Turner concluded: “We talk about my cousin every day. She should still be here with us. I shouldn’t be here talking on her behalf.”

Turner’s testimony caused a flurry of local media attention, including the revelation that the MTA has never reached out to the family with any apology or condolences after Goodson’s death. Acting MTA chair Frank Ferrer’s response — “I’m sorry that it didn’t happen. That’s regrettable” — rang hollow. Surely MTA lawyers forbid officials from contacting the family because that would imply responsibility and make a justifiable lawsuit easier for the family.

Before Turner spoke at the board meeting, a sidewalk protest gathered outside MTA headquarters. It was called to honor Goodson for International Working Women’s Month.

Showing the increasing solidarity among different class forces calling for elevators, the majority of protesters were from the accessibility movement. Mary Kaessinger, a wheelchair user and leader of The People’s MTA, opened with: “This is a rally to honor Malaysia Goodson, a woman who fell to her death down the subway stairs.

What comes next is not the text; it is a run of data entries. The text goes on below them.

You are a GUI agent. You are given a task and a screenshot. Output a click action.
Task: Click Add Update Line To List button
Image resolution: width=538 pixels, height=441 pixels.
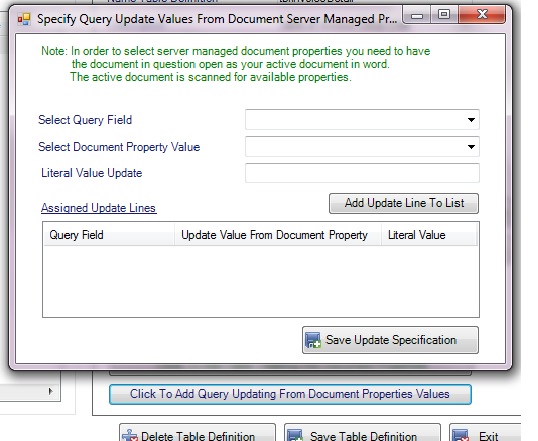[x=404, y=204]
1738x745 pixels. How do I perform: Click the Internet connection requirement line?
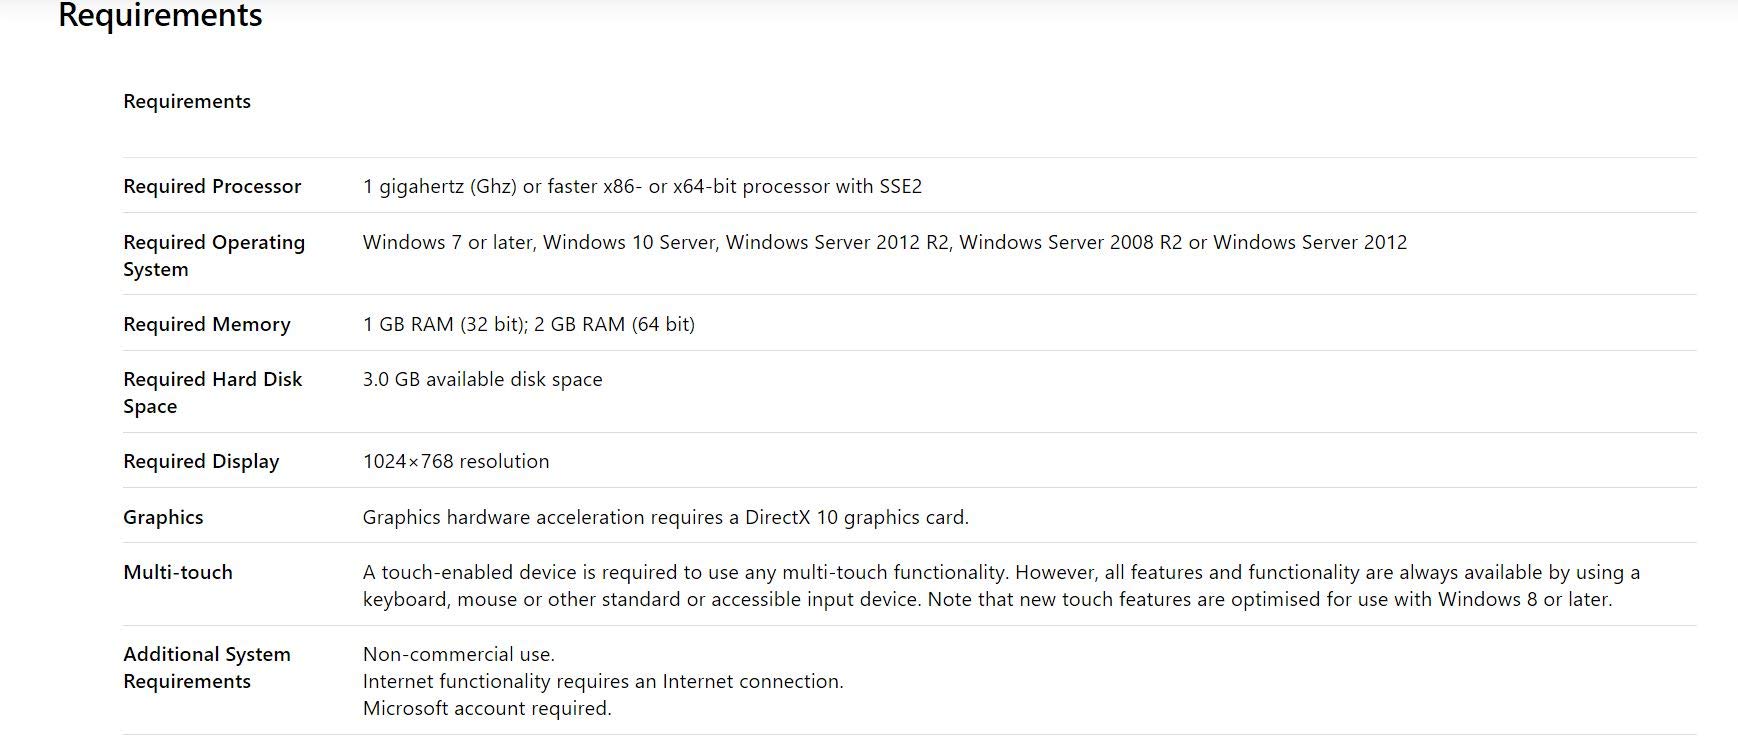[x=603, y=681]
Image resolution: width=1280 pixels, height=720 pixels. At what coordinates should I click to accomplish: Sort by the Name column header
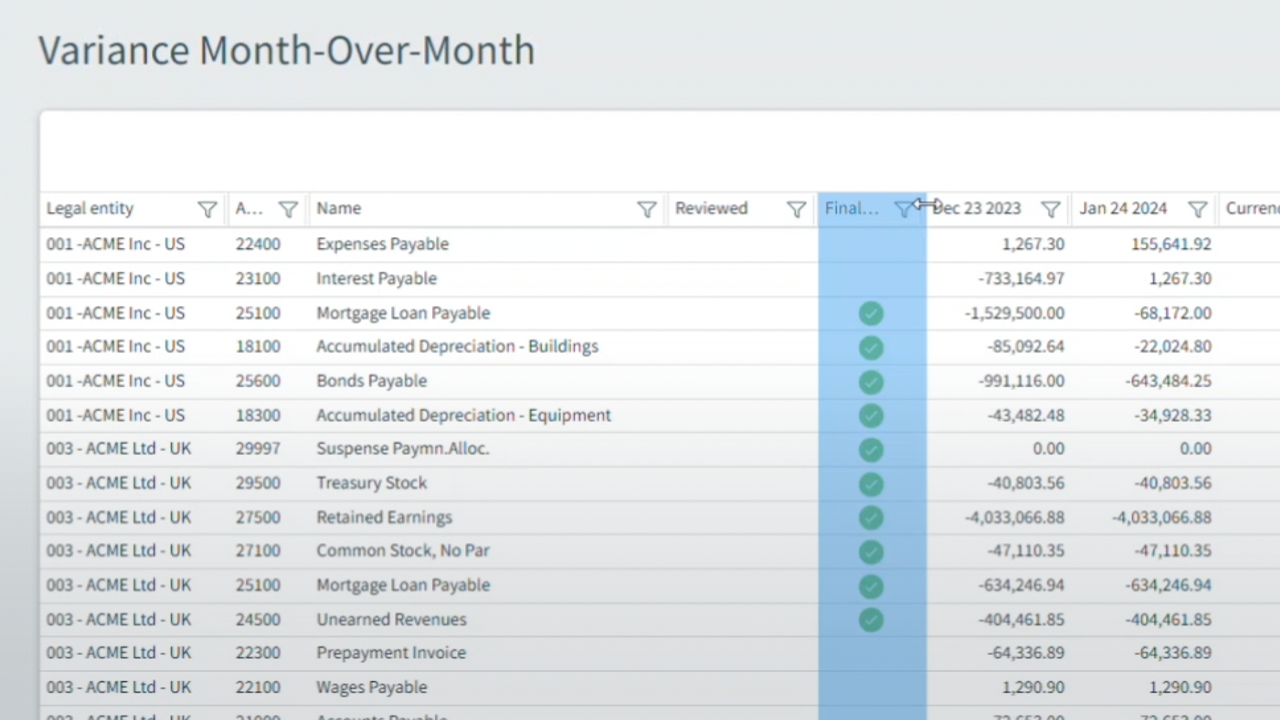click(x=339, y=208)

Had there been an elevator, that wouldn’t have happened.”

International Action Center leader Teresa Gutierrez called attention to the more than $1 trillion Trump had just approved for the U.S. military: “Let’s take the money that exists in this country and use it for elevators. It’s a basic human right!”

March 8, International Women’s Day, inspired by a march in 1908 and a three-month strike by women immigrant garment workers from 1909 to 1910 in New York City, was officially recognized in August 1910 by European socialists. Lack of safety measures in garment shops was a key issue for these workers. Seven months after IWD was recognized, the 1911 Triangle Shirtwaist Factory fire occurred in NYC, in which 146 garment workers, mostly women, were killed,  due to treacherous working conditions and the bosses’ blatant disregard for their safety.

IWD takes on heightened meaning today as women workers, especially women of color, and all oppressed people intensify the fight against a society that values profits over people. Over a hundred years later, preventable deaths still occur. On March 28, 25 people were killed in Bangladesh in a high-rise office building with locked emergency exits. Many jumped to their death. This is a recurring problem in areas relying on super-exploitative working conditions to boost capitalist profits, with no provisions for workers’ safety.

In the case of the MTA, so much of its money goes to repaying loans from Goldman Sachs and other banks that it never has enough left to actually maintain the system. A December 2017 New York Times article reported that the MTA pays debt service at the rate of $83 a second.

Most of that money is interest — money banks get for doing nothing. None of it is taxed. The pre-existing condition that may have ultimately killed Malaysia Goodson is capitalism.